Capital Market Assumptions: Redefined
Capital markets assumptions are both commonplace and prone to inaccuracy. Rather than gaze into the crystal ball, in this paper we aim to help you improve on CMAs for yourselves.
Key takeaways:
- It is debateable whether the common 10-year timeframe represents an unconditional base rate, and using the same look-ahead for all assets may be an oversimplification
- Be prepared – returns to beta over the next decade are likely to be lower than we have seen over the last 10 years
- Approach capital market assumptions (CMAs) with healthy scepticism. Seek to understand their underlying drivers and assumptions before employing them in your strategic asset allocations
Introduction
CMAs seek to help allocators with their asset allocation decisions by establishing long-term forecasts for different financial assets. The problem is that they either fail to do this with much accuracy or make their forecasts with such a degree of caution that the output is of limited practical use.
In this paper, we propose a framework to help allocators to calculate these assumptions for themselves, as well as explore some practical applications for the resulting data.
A critical question that is not given sufficient consideration in our view is: what are you proposing to use CMAs for? There seem to be two options. First, allocators may have a liability window over the next 10 years, and want a base case for how assets might match these liabilities. Or secondly, they may want an unconditional base rate which serves as the foundation for ultra-long portfolio allocations. If the latter, and we suspect this is the case for most users, then the timeframe consideration becomes particularly important.
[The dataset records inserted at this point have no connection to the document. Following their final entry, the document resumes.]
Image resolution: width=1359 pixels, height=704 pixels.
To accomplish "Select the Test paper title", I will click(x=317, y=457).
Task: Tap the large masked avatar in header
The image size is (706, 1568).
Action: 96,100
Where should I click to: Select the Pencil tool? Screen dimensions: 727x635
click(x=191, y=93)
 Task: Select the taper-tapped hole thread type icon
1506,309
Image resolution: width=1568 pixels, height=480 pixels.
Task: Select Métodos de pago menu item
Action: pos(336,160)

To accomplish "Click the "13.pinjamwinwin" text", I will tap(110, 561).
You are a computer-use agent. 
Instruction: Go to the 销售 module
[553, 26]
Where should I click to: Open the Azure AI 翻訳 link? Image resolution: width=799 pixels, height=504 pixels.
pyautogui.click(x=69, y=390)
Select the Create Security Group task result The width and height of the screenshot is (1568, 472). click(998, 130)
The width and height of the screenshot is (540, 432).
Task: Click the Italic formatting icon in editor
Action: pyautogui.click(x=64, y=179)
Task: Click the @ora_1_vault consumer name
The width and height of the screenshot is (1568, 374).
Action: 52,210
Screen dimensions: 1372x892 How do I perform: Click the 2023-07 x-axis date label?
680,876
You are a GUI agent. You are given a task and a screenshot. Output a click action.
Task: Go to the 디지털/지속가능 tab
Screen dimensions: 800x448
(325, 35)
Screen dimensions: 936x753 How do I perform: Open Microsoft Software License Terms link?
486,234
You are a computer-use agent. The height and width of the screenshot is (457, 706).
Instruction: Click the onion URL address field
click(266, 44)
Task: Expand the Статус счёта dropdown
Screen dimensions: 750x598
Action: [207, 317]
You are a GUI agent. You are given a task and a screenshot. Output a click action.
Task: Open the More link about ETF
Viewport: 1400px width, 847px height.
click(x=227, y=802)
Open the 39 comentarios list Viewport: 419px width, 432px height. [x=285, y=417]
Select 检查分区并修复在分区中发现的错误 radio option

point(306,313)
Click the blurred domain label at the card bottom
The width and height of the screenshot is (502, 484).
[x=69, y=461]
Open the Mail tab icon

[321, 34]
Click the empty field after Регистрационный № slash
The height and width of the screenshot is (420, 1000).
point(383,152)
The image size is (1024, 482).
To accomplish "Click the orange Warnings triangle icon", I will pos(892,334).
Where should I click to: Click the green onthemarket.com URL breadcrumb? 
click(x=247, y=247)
In Part One, we discuss forecast timeframes. In Part Two, we describe four credible methods for determining CMAs. In Part Three, we use findings from the prior two sections to calculate a range of CMAs for US stocks and 10-year Treasuries (UST10). These assumptions allow us, in Part Four, to derive strategic asset allocations (SAA), based on optimisation parameters such as return, volatility drawdown and Sharpe ratio.
In this paper we focus only on US equities and intermediate duration, as the two most consequential portfolio building blocks.
Part One: CMA timeframes
Inherent in CMAs is the idea that asset returns are more predictable on a long-term horizon than on a short-term view. In Figure 1, we show the distribution of one- and 10-year rolling returns to US stocks and bonds, over the ultra-long-term.
Figure 1. Distribution of returns for US stocks (top) and bonds (bottom), 1800-2024

Source: GFD, Man Group. As of December 2024.
For stocks, the distribution becomes dramatically compressed as the return lookback is increased. On a 10-year annualised basis, 93% of returns fall into the 0-20% annual return buckets (on a one-year basis, the figure is 49%). However, the 10-year range is still wider than might be expected. There are 547 instances where returns were either below 4% annualised, or above 16% annualised, collectively accounting for over a fifth of history. Imagine that you’re a US$100 billion endowment or sovereign wealth fund advising your stakeholders on the kind of distributions they can expect based on long-term forecasts. These two pathways diverge by almost US$300 billion.
From Figure 1, we can also see that the distribution compresses more for equities than for bonds as the return window rises. For bonds, the 0-10% bands represent 68% of rolling one-year observations, and 66% of rolling 10-year periods.1
Most investors’ instinctive outlook duration is 10 years. But it is debatable whether this represents an unconditional base rate, at least considering historic precedent. In the case of equities, your forecast horizon might need to be longer than you think, and applying the same timeframe for all assets could risk oversimplification.
Part Two: CMA methodologies
With these limitations in mind, we now offer four credible methods for determining CMAs.
The simple historic method
The simple historic method looks at returns over the very long term, i.e., it is an aggregation of as much historic data as is attainable for the given asset. For US stocks, this has been 8.7% (1800 to 2024). For US bonds, this has been 5.0% over the same period.2
While this is a potentially attractive route to establishing an unconditional base rate, we would repeat the warning from Part One – the next 225 years could be very different to the last. To illustrate, consider that equities can be seen as a levered play on nominal GDP. The rate of nominal GDP growth in developed economies over long windows has been highly variable. In Figure 2, we show 225-year annualised nominal GDP growth for the UK for four discrete windows since 1270 (calculated from the Bank of England’s Millenium of Macroeconomic Data resource).
By all means, take an ultra-long history as a base rate to inform future expectations. But remember to hold it lightly.